Może, no może gdyby maszynę sprzedawał mechanik, który dawałby na nią gwarancję, albo gdyby maszyna była jeszcze przynajmniej przez rok na gwarancji...

Ania
Dzisiaj zwróciłam uwagę na ogłoszenie sprzedaży Husqvarny Daisy 335 sprawnej za 250 zł i zaczęłam się zastanawiać ile wynosi żywotność współczesnych maszyn i czy jest sens kupować 10-letnie maszyny, które były normalnie, czyli intensywnie używane. Ile one jeszcze pociągną? Jak myślicie?
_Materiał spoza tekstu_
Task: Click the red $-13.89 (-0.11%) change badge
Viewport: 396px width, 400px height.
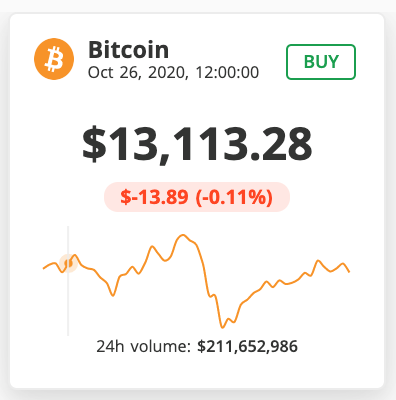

Oddzielam od tego maszyny, które mają 40 lat i więcej, bo to inna kategoria.
Avatar użytkownika
Stara Gwardia
Witaj!!!

Co raz wiecej milosniczek patchworkow :hejka: - nie bede sie juz czula osamotniona;)

Jesli planujesz szyc patchworki to przy wyborze maszyny zwroc uwage na odleglosc igly od ramienia - jak bedziesz musiala przepikowac narzute 2m x 2m to przy malej odleglosci bedzie ciezko (co nie znaczy, ze jest to niemozliwe :) ), uzyteczne tez beda stopka kroczaca - ulatwia pikowanie trzech warstw i stopka do pikowania.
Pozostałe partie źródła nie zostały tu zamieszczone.